One day, Sirius comes across a name in his office, the name of a dead person: Christopher Norvella, an executed environmental prophet, a cult leader . . . what did this man really leave behind? Sirius is very interested in this dead person. Meanwhile, he's finding it very difficult to be interested in anything else. Sirius thinks he is having a breakdown. Again.
He's had them before . . .
And so has New York City. Anarchy is bubbling up from the maglev tubes. It's ideological. Bureaucrats like Sirius are tossed out windows by gangs during the periodic blackouts caused by State Corp's mismanaged power grids. On the lucky day that changes his life, Sirius escapes this fate. He takes a day off and goes to the zoo. There he meets Julianna. Julianna is a Norvellite, passing out pamphlets to further the cause. He promptly gets himself arrested because he won't give a cop the illegal pamphlet he was given. Julianna says he's blessed. Sirius, of course, says he's always been cursed. But we see Julianna is right . . .
Across the swollen Hudson is Alton Delaney, chronicler of the Norvellites.
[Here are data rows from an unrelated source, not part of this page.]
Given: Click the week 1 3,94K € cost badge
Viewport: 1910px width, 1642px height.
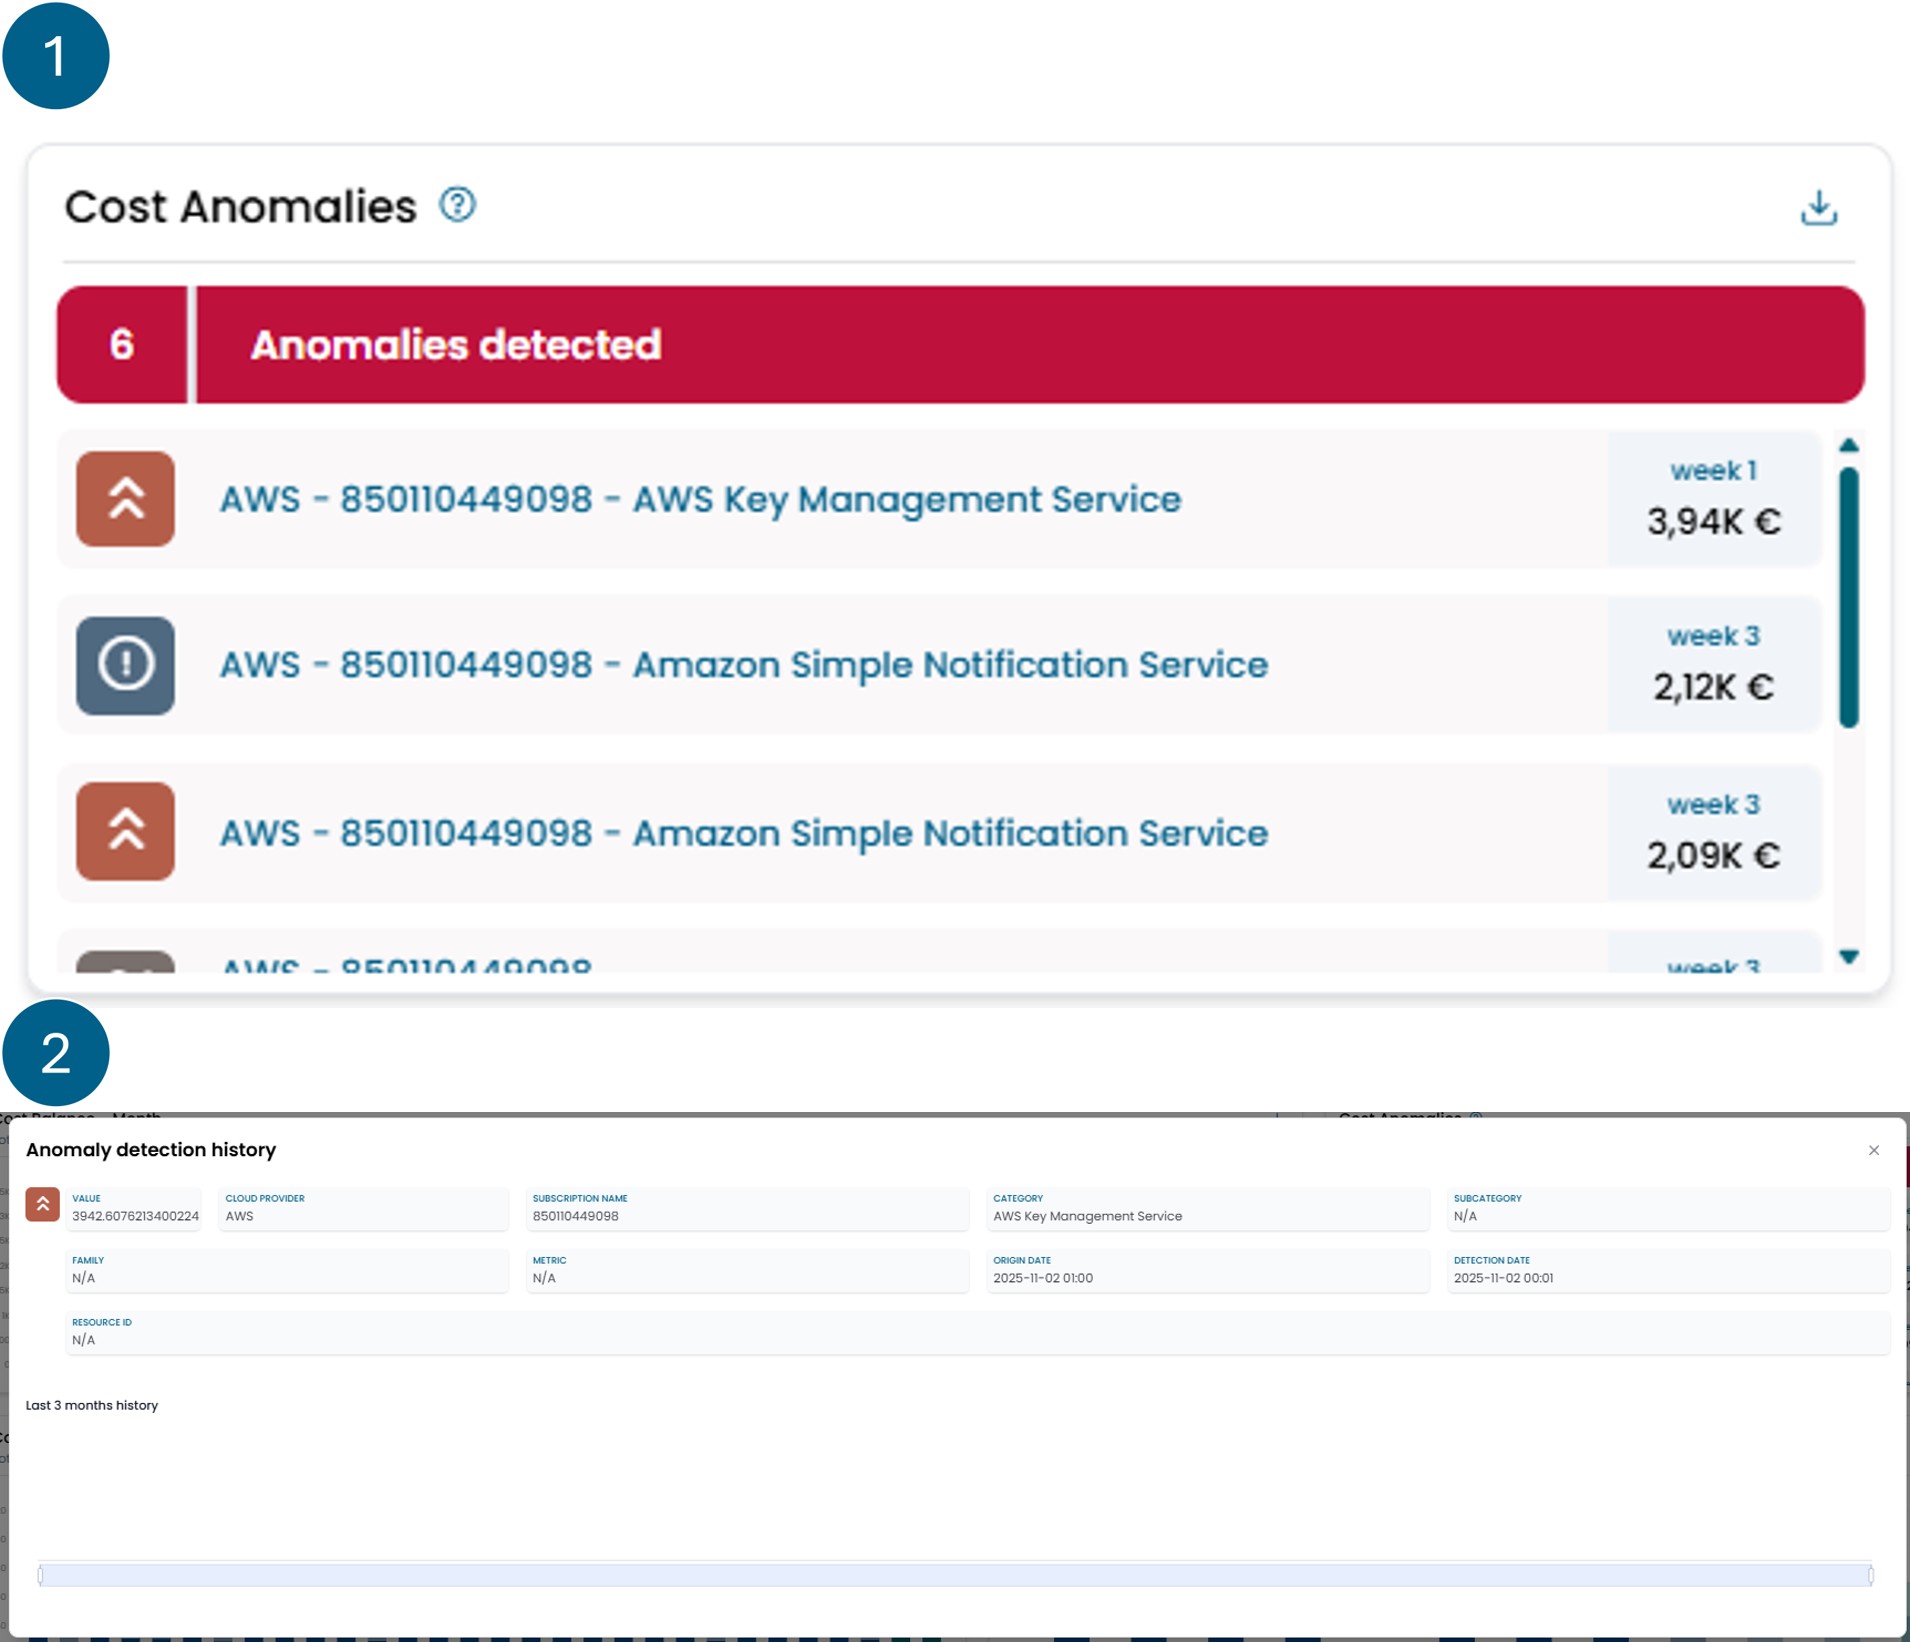Looking at the screenshot, I should pos(1713,499).
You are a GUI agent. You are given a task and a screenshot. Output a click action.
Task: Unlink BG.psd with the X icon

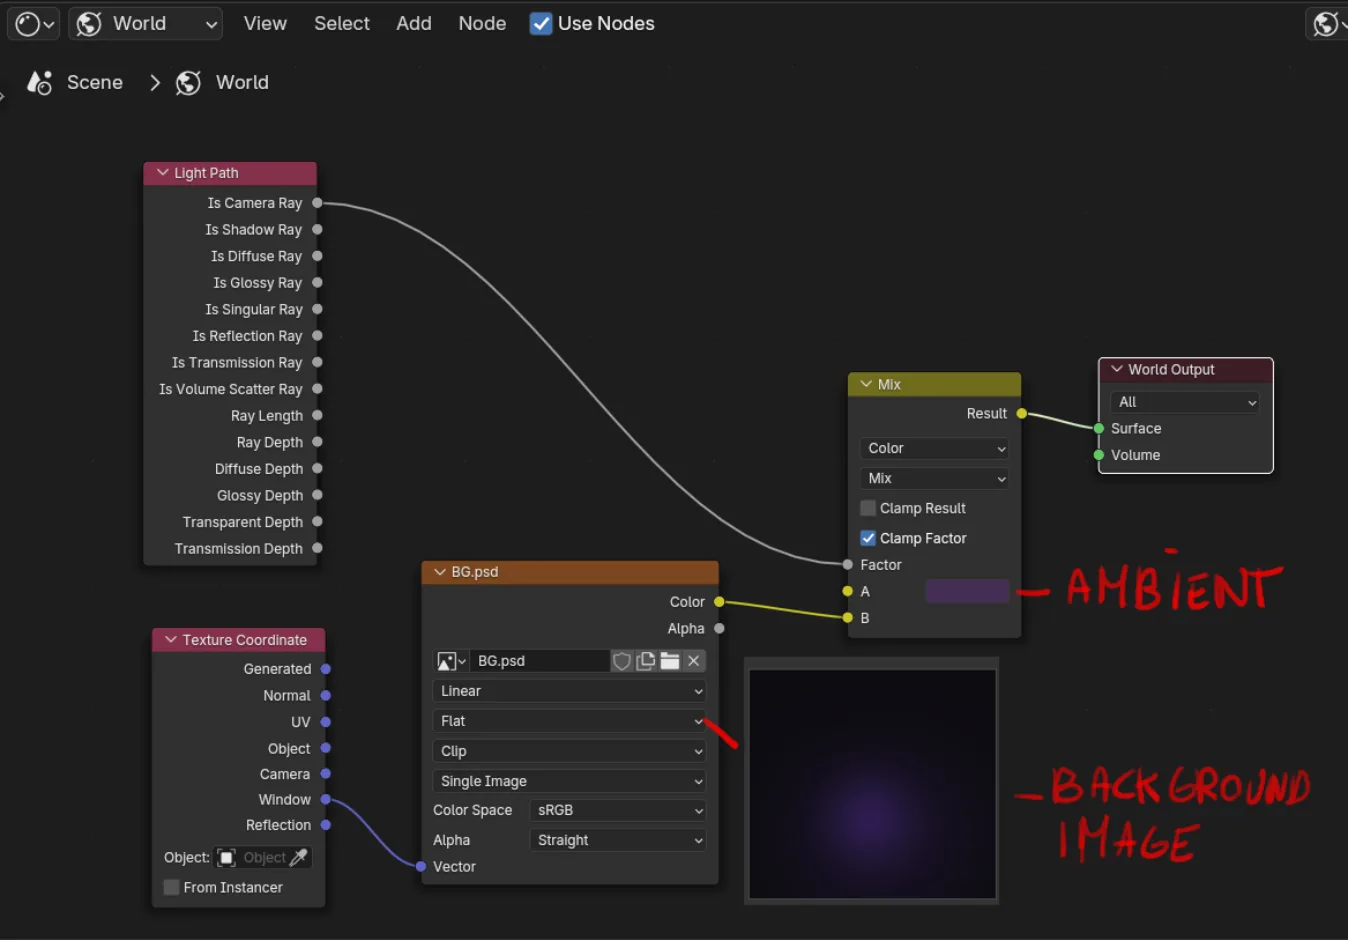(694, 661)
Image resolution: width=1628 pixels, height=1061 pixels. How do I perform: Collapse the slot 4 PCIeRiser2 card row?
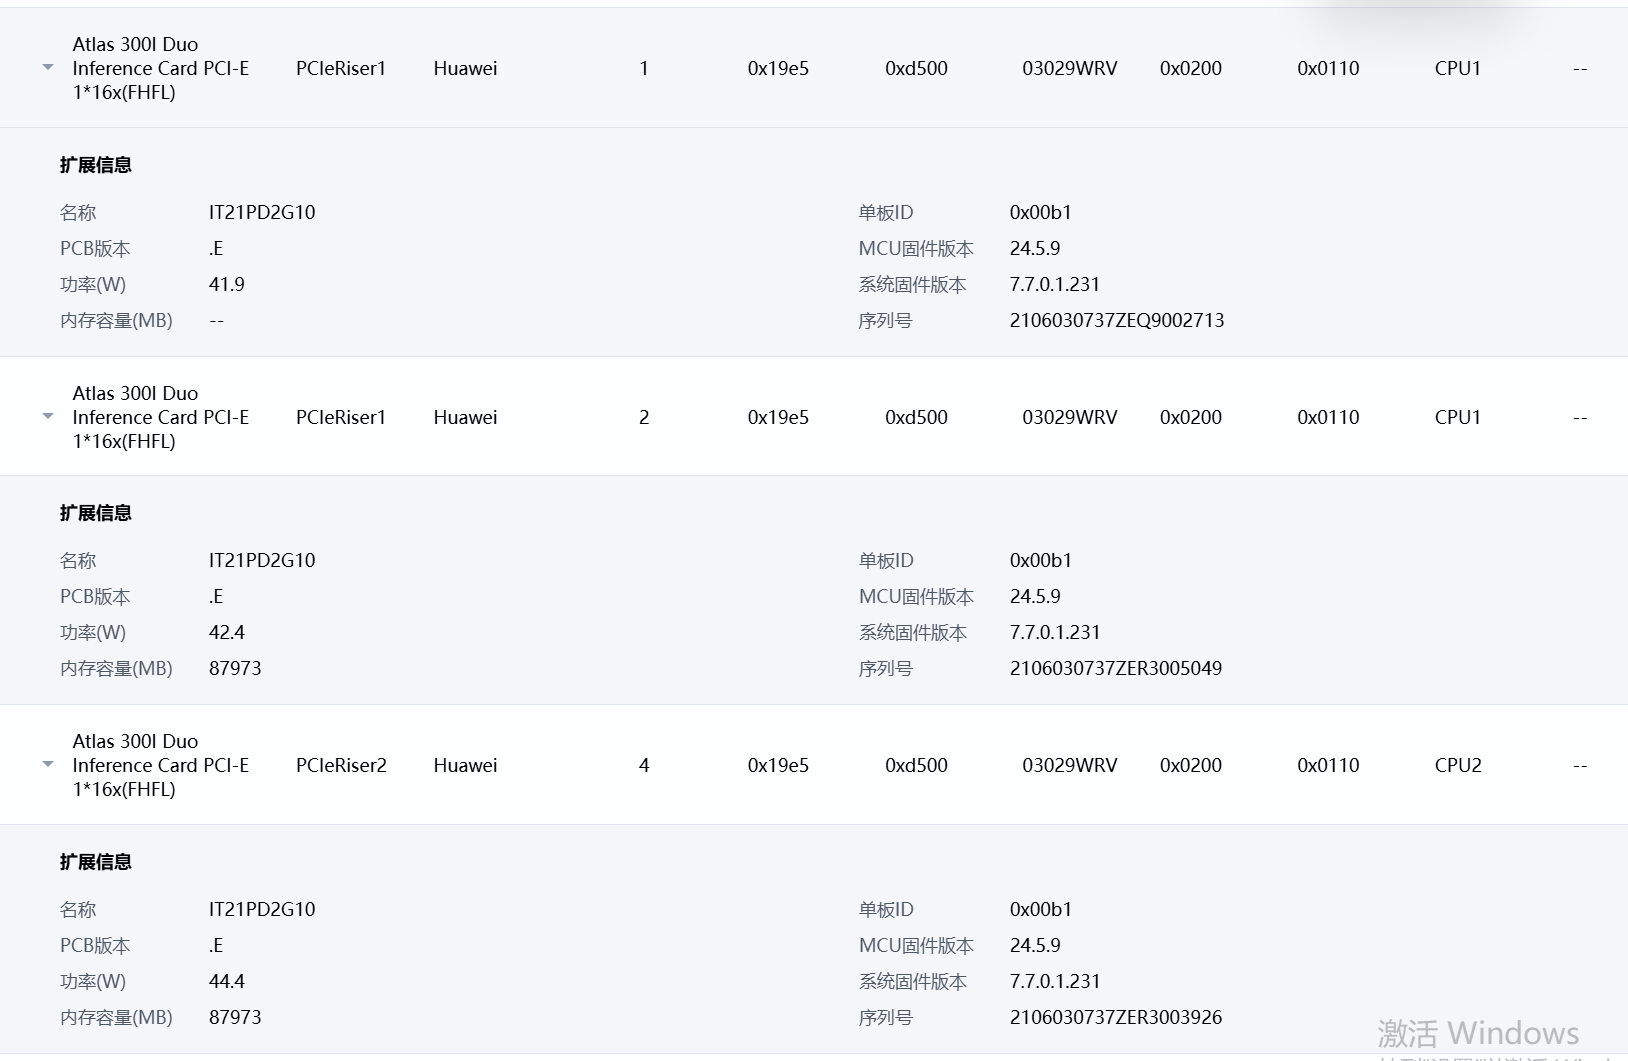click(48, 765)
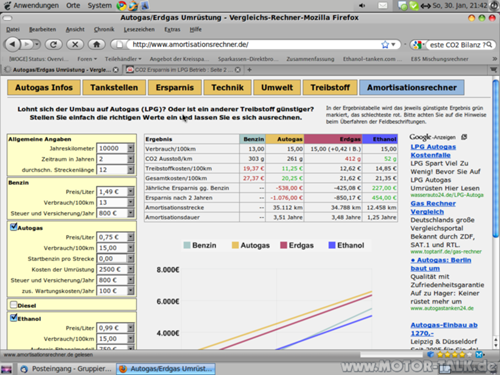Enable the Diesel checkbox

(x=14, y=305)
Al lives alone at the end of the world in Jersey City district #6. Al is a war vet, and a vet of his neighborhood riots. Al befriends young Isaac Isaac, engineer at Fusion One, after the young man's genercycle breaks down in his crummy and dangerous neighborhood. Al tells the story of Christopher Norvella to anyone who will hear. Isaac Isaac seems to have a sympathetic ear.
Above them all is Popu-Sat, Venton Superprocessor #24. Popu-Sat is a self realized "spy" satellite that changes its own mission parameters to include some of the teachings of Christopher Norvella, a voice it thinks it hears as a whisper in space. Popu-Sat becomes the planet's biggest convert to the idea the people are destroying the earth, and they need a change before they are wiped out by a planet that is coming to believe humanity is a virus that needs curing. And . . . as the Dark Machine, Popu-Sat gives humanity that change.
With nutty and endearing characters alienated but moved to action within their technological and bureaucratic world, The Dark Machine delves not only into an alternate but completely plausible future, but into humankind's timeless struggle for meaning.